=== Begin Enclosure ===
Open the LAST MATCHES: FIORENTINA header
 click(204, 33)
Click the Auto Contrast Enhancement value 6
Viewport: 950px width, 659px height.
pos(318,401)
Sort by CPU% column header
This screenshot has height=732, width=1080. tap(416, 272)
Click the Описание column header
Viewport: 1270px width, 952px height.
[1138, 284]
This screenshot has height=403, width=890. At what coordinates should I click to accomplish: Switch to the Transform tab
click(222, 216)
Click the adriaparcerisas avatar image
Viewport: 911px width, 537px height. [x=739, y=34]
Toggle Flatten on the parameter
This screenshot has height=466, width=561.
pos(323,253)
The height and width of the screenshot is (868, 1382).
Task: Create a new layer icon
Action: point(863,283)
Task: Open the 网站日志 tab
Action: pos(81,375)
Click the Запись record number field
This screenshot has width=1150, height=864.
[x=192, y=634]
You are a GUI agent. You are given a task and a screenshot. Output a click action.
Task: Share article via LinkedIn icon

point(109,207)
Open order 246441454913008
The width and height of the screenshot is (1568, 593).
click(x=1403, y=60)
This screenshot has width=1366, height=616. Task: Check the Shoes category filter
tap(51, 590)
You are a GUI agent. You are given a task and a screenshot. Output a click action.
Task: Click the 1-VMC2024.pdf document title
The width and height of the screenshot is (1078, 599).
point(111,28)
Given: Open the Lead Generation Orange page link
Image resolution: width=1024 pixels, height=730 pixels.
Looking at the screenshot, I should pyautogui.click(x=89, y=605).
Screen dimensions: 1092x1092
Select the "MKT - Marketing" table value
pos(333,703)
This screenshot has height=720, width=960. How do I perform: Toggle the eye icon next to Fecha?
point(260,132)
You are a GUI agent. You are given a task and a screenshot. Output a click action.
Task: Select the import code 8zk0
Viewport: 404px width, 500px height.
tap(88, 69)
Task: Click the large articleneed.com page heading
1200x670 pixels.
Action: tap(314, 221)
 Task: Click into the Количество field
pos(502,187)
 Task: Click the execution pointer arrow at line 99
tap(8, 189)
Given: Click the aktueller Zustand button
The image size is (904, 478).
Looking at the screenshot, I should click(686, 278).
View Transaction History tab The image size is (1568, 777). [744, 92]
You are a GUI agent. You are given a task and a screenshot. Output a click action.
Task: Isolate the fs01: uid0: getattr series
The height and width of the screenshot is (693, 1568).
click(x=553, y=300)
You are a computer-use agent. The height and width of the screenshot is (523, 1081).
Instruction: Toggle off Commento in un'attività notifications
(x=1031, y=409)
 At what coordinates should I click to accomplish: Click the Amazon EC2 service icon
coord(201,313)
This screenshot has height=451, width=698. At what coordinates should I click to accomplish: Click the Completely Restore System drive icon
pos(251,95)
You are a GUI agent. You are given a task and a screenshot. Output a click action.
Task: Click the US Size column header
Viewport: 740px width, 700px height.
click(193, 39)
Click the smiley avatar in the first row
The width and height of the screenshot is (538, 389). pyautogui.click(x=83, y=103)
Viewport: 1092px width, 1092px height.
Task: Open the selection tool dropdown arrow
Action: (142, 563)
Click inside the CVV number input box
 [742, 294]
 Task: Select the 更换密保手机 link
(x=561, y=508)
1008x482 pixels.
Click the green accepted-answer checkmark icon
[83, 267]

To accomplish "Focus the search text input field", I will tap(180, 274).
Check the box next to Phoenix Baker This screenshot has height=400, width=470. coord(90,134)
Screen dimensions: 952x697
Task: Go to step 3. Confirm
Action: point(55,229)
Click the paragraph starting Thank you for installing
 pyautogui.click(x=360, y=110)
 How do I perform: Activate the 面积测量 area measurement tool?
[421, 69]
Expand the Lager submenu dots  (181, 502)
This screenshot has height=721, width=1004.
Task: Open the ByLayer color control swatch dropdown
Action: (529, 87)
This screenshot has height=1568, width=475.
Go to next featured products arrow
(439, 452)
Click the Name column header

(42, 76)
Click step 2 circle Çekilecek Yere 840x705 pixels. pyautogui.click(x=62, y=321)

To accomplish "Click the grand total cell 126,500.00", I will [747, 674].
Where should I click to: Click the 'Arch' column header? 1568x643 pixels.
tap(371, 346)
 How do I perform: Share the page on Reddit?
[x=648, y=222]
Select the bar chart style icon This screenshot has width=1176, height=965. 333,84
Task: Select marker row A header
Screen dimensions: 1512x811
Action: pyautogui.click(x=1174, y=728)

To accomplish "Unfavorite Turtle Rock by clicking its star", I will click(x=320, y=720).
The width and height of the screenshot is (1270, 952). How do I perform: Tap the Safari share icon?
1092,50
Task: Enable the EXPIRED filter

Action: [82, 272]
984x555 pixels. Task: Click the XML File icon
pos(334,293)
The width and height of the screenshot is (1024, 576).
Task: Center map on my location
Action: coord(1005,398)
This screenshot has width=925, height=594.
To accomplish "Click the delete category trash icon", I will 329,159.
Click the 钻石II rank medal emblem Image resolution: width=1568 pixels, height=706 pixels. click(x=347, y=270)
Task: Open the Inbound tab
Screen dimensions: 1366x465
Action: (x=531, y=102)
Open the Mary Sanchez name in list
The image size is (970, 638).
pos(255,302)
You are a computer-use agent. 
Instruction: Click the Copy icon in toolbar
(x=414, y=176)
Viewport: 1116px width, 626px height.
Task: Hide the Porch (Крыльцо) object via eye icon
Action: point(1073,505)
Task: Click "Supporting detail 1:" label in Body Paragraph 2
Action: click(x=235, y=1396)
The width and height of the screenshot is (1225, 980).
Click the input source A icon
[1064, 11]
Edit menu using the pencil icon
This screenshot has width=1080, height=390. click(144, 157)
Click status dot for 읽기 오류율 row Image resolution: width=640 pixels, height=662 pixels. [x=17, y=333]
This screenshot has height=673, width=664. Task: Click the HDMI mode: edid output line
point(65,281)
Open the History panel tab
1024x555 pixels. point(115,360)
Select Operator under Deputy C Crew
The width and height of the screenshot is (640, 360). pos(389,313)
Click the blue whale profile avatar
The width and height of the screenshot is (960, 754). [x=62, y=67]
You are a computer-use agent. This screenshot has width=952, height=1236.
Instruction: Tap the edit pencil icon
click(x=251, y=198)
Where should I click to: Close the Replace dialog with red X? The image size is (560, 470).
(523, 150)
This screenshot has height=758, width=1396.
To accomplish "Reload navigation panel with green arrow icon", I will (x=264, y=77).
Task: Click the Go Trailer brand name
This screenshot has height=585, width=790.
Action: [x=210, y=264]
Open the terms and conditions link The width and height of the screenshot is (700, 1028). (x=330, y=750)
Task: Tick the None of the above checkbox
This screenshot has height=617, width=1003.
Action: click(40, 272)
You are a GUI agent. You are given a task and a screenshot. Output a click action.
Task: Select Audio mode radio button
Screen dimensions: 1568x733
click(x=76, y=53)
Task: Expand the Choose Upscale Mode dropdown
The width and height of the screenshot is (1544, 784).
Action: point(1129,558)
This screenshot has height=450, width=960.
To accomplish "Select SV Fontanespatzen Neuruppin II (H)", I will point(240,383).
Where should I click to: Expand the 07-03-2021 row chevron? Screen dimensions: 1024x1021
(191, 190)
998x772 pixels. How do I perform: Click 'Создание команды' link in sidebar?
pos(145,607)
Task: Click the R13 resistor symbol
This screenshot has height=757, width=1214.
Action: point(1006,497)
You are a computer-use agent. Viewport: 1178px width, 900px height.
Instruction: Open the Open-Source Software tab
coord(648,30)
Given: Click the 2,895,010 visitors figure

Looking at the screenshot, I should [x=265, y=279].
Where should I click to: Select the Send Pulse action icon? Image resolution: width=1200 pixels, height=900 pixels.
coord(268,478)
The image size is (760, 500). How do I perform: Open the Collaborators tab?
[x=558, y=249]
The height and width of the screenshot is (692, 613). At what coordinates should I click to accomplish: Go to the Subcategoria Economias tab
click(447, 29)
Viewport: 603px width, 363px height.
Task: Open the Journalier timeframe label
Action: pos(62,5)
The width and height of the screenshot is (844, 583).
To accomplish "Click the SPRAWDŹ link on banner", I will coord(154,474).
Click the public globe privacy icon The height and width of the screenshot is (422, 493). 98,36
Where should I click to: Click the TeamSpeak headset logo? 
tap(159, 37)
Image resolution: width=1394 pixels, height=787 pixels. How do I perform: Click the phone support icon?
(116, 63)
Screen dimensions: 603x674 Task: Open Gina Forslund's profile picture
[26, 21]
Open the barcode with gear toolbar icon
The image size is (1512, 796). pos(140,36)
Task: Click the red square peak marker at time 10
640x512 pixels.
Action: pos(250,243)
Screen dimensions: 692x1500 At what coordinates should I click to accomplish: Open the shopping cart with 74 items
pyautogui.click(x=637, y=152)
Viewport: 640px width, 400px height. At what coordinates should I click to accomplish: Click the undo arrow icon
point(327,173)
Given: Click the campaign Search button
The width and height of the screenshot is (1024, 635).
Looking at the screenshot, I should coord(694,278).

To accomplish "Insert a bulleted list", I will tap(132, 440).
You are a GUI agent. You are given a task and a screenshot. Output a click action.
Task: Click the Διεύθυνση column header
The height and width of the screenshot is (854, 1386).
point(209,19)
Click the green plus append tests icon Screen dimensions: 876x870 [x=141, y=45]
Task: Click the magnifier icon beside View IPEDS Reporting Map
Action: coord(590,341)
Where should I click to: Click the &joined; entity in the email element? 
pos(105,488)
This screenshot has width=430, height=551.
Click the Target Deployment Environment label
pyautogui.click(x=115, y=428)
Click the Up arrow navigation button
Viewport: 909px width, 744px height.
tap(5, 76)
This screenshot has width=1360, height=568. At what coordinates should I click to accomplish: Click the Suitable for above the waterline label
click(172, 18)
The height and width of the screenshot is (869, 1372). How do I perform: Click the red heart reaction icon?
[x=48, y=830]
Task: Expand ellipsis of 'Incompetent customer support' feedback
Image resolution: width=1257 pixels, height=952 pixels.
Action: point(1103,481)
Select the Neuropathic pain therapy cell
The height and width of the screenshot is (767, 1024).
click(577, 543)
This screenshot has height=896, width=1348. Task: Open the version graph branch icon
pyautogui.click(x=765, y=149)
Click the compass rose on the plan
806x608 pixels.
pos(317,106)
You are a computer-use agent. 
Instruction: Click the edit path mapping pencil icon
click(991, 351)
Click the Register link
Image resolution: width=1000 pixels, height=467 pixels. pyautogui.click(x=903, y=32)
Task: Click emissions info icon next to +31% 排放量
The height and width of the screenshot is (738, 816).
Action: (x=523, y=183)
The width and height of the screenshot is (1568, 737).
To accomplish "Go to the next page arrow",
=== End Enclosure ===
__Work required__: Copy out each line of the records above that includes "computer".

__Exercise result__:
You are a computer-use agent. The height and width of the screenshot is (523, 1081).
You are a computer-use agent. 
You are a computer-use agent. This screenshot has width=952, height=1236.
You are a computer-use agent. Viewport: 1178px width, 900px height.
You are a computer-use agent. 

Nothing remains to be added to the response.